The Campaign to Save Labour has disbanded and donated £1,000.00 to us.

4. Reports: 

David Davies reported for Wales on the sharing of patient information. He advised us that if you have given your consent in Wales then records can be widely accessed, and that pharmacists will also be able to see it.

Vivien Giladi reported for Health Campaigns Together that HCT goes from strength to strength, and is a very strong national organisation. She emphasised the national Conference on the 4th November at Hammersmith Town Hall, hoping we will all attend as it will be inspirational. HCT is good at campaigning and strong on policy, and KONP groups are gathering empirical evidence.

5. Policy proposals;

Alex S-S (chair) advised that Brian Fisher (Vice President) has had to give his apologies. All 8 Policy Papers can be seen on the SHA website and Martin R has both 2 and 4-page versions for use during the Conference.

Central Council formally thanked Brian for his contribution.

At present we are at the stage where we have a “Green Paper” summarising the stage of our deliberations. After a long discussion no decisions were reached, though the “Green Paper “seemed an acceptable descriptive umbrella until decisions were made. It was clarified that the AGM could overturn any decision by Central Council.

6: Future events

Summit/meeting on children’s mental health at the House of Commons – a feasibility study by the Secretary to report to CC. (Jean H-Smith (Hon Sec); Judith Varley; Sina Lari; Tom Fitzgerald; (Treasurer); Irene Leonard)

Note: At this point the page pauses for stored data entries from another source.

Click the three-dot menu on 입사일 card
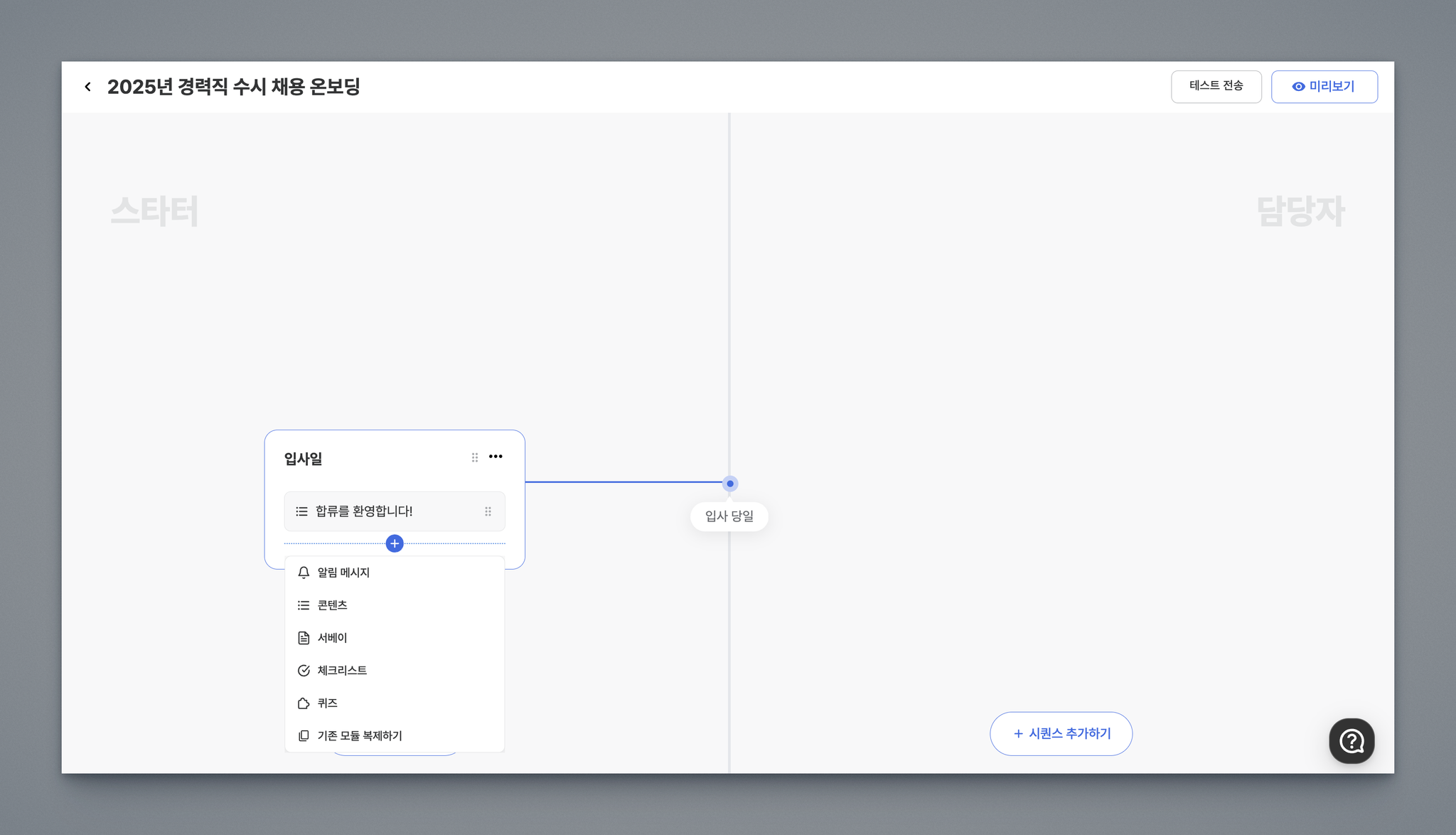Viewport: 1456px width, 835px height. [x=496, y=457]
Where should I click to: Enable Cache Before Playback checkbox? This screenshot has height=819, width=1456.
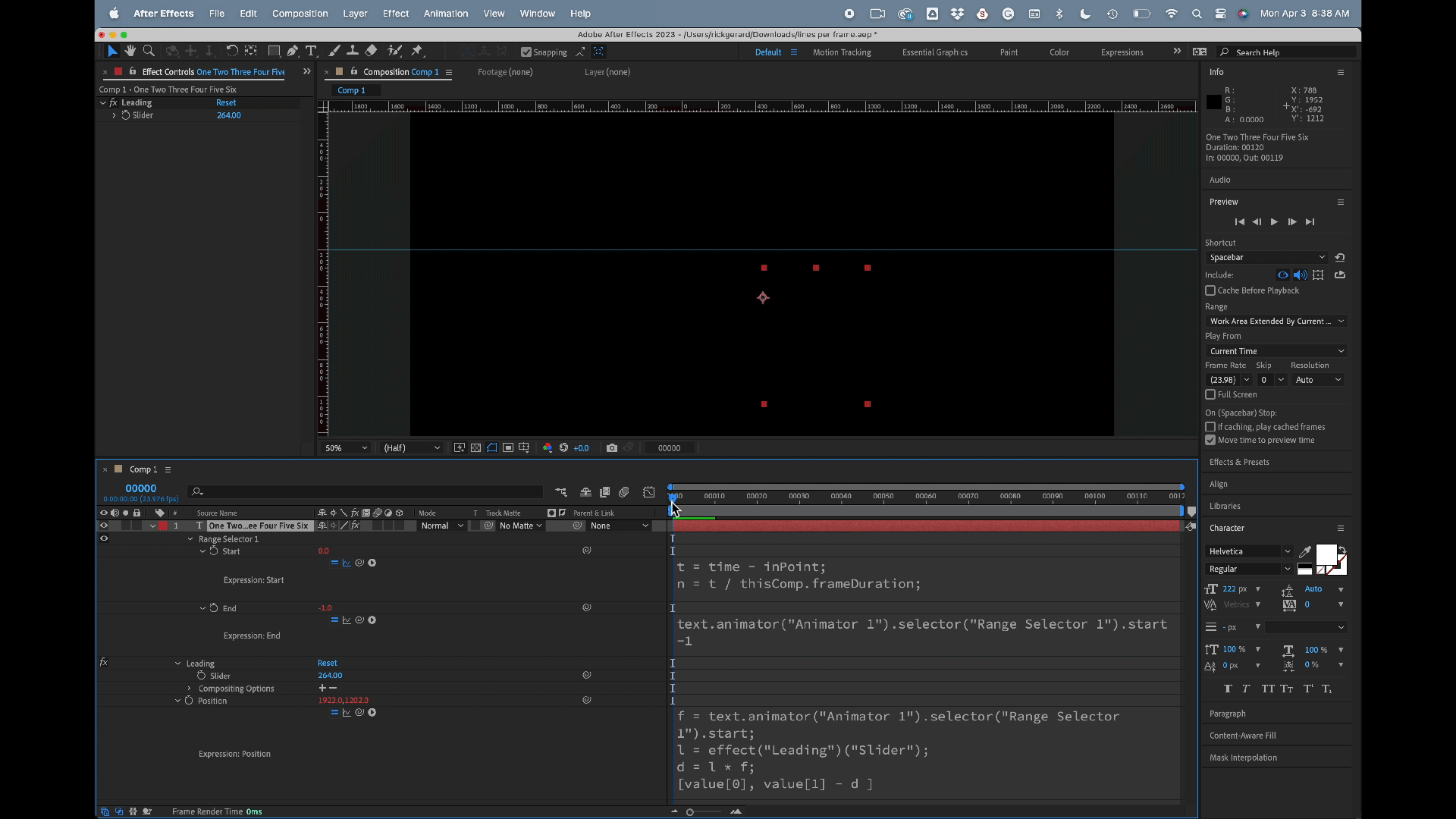tap(1210, 290)
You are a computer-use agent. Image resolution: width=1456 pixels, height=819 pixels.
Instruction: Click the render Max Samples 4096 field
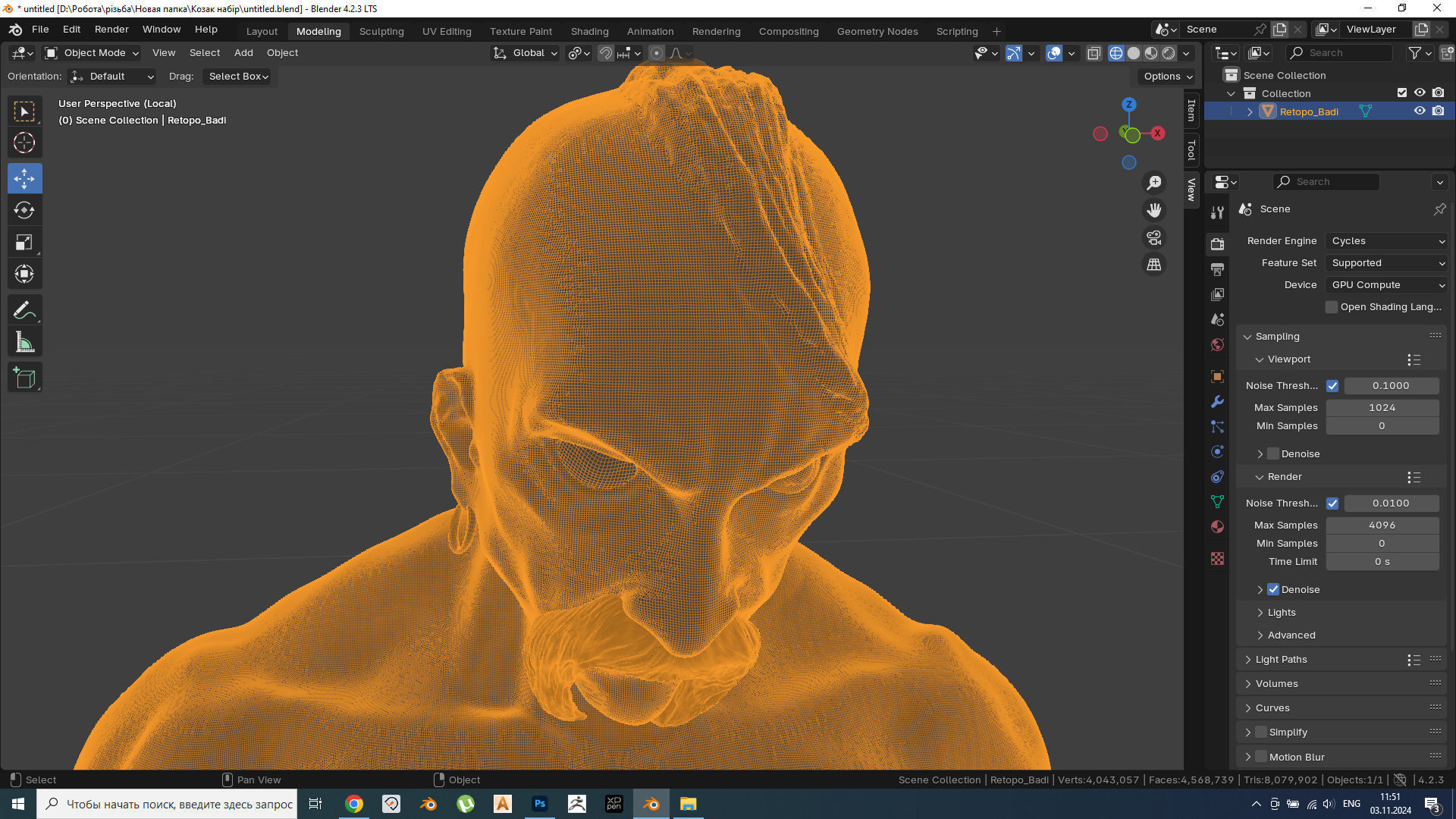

Public Health: Conference 23rd November 2017.  Public Health Priorities for Government. There was a discussion on potential charges, and it was agreed further discussion was needed, and as soon as charges were agreed that we would advertise;

Accountable Care Systems Conference 25th November in Manchester

There was a long discussion on these organisations. It was agreed that the SHA should support councils to object. The Tories version is not what we want.

7: Labour Party matters;

Chair: It is the Labour Party Conference tomorrow, and our motion is going forward for debate. 10 other CLPs submitted, and if high enough in the priorities it will go to the Compositing meeting on Sunday evening. The chair also mentioned a number of marches and rallies, campaigns and our fringes. Our rule change had gone to the NEC, but they recommended remission. Alison Scouller (Vice chair) added that they are looking at a whole package of reforms. There will be a commission/enquiry into Labour Party democracy, and we took this into account in agreeing remission.

Socialist Societies cannot send anyone to regional conferences without paying the usual several hundred pounds fees. We are not like Trade Unions with good funding.  We could raise this issue with the commission.